- Page excerpt:
Active 1 week, 2 days ago
Organisation: Blanchelande College
Role: Librarian and EPQ/HPQ Co-ordinator
Town/City: Guernsey
Country: United Kingdom
  • Home
  • Forums
  • Topics Started
  • Replies Created
  • Engagements
  • Favourites

Forum Replies Created

Viewing 15 posts - 1 through 15 (of 138 total)
1 2 3 … 8 9 10 →
  • Author
    Posts
  • 14th April 2026 at 3:42 pm in reply to: Citing and referencing (and other support for coursework and NEAs) #89903
    Jenny Toerien
    Keymaster

      Hi Ruth,

      That’s really interesting to hear, having made that shift myself 5 years ago when we moved schools – although mine also involved becoming EPQ co-ordinator. I found the biggest difference for me was that with the IB EE we (as the Library) ran support lectures and workshops at a number of key points in the year (possibly four?), and in between students met with their supervisors to discuss the progress of their projects but there weren’t weekly lessons. For the EPQ there is supposed to be a 30-hour taught course underpinning the project. I believe some schools may deliver these in intermittent chunks the way our EE support was delivered, but I think most run a group teaching session every week (ours are an hour long and after school because the EPQ is an extra-curricular option) with some individual supervision meetings outside that where necessary. In larger schools these lessons may be delivered by supervisors to smaller supervision groups, with ‘experts’ invited in for particular sessions (e.g. the Librarian or someone from the marketing team). In our school I teach all of the taught course sessions (and my students also have supervisors, whom they meet with as and when required).

      I have found this regular teaching and learning opportunity much more helpful than the info dump approach that is required when there is no regular lesson time, because I can step and scaffold students though the inquiry process, give them time for supervised practice of key skills and revisit important concepts at regular intervals. It has been a much more rewarding process because I can see the students growing as inquirers though it. I also really like the Production Log that is part of the EPQ assessment (they vary a bit between exam boards – ours is AQA) because it really pushes the students to engage with the inquiry process throughout.

      One big difference for me here is that the EPQ is not compulsory, where the EE is a compulsory core component of the DP, which has positives and negatives. It does mean that my students have chosen to undertake a research project – I’m not needing to force them through it – but it also means that only some of the year group benefit from learning these key skills in this in-depth, immersive way (I do run a short, 6-week induction course for everyone).

      I would love to keep in touch as your school makes the transition and see how you find it. The main EPQ/HPQ discussion is here if you do want to continue the EPQ/EE conversation there. I’ll continue to post any updates I have about referencing here though, as that has broader application.

      7th April 2026 at 4:35 pm in reply to: Extended and Higher Project Qualifications #89811
      Jenny Toerien
      Keymaster

        It has taken me far too long to return to this topic – and much has evolved in my EPQ and HPQ teaching over that time. Not least, I have switched my teaching of citing and referencing from using the tools in Word to using the online tool Zotero (Zo-TER-o). Since the implications of that go far beyond Projects Qualifications, I have made a new Topic for it here.

- Dataset records:
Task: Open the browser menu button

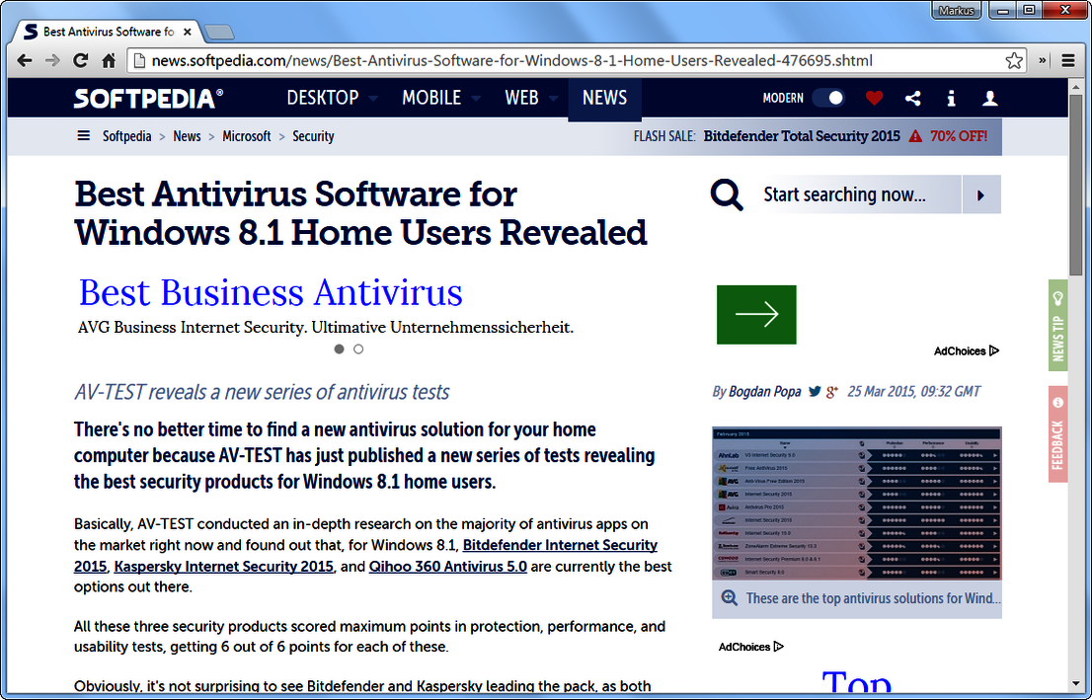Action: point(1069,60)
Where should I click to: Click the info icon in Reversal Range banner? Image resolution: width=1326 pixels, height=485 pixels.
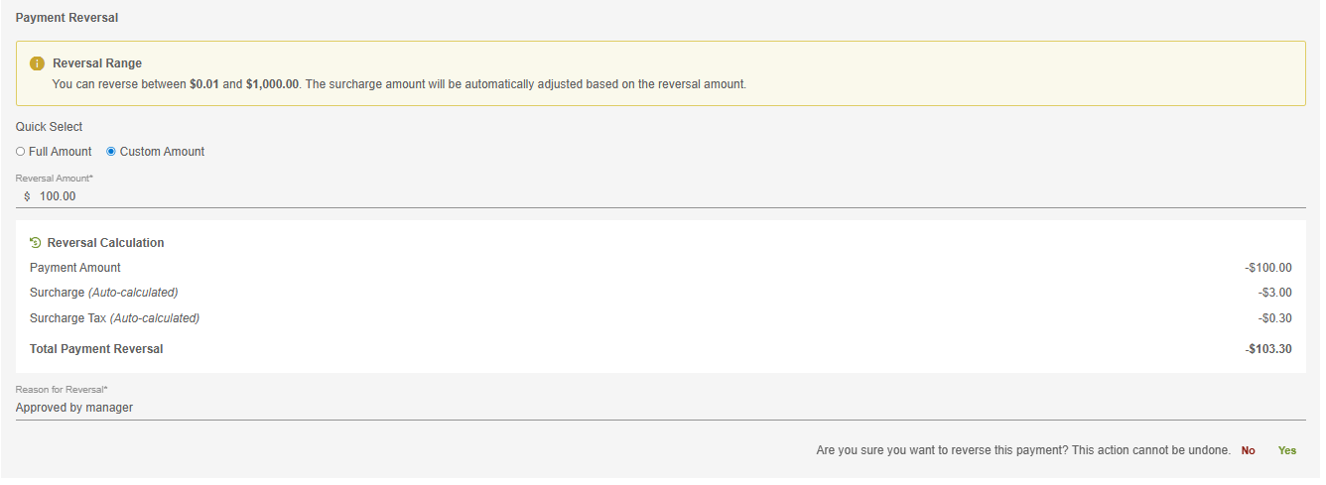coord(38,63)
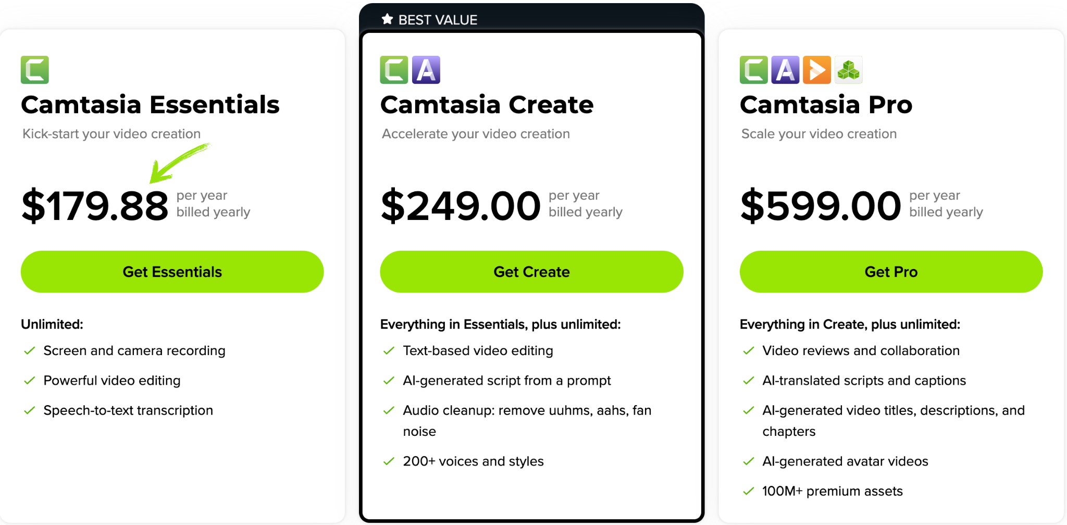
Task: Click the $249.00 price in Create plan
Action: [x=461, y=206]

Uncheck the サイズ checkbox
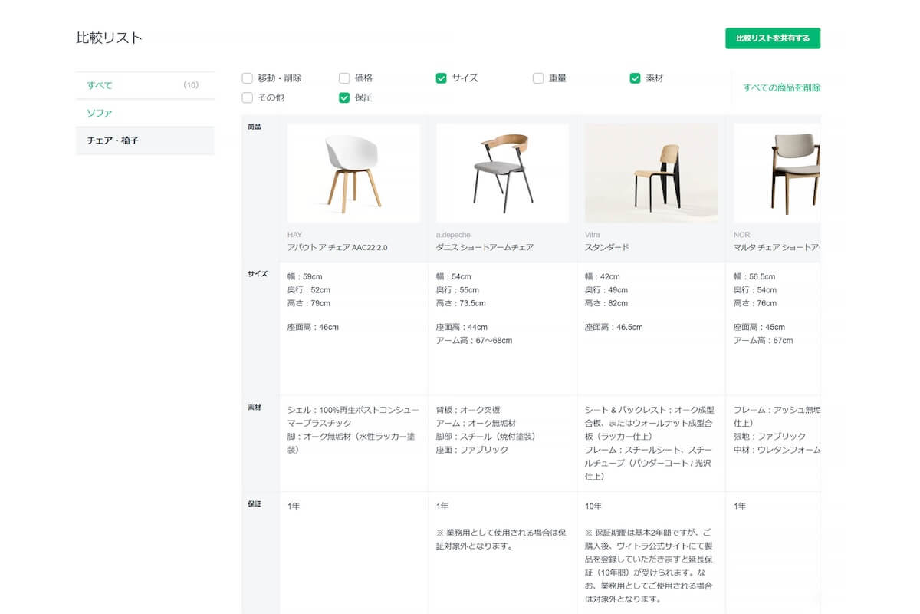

- Instructions to follow:
Put this sentence from the forum reply on EPQ teaching into Spanish: "For the EPQ there is supposed to be a 30-hour taught course underpinning the project." The listing has no role in this work.

- Exercise solution:
Para el EPQ, se supone que debe haber un curso impartido de 30 horas que sirva de base al proyecto.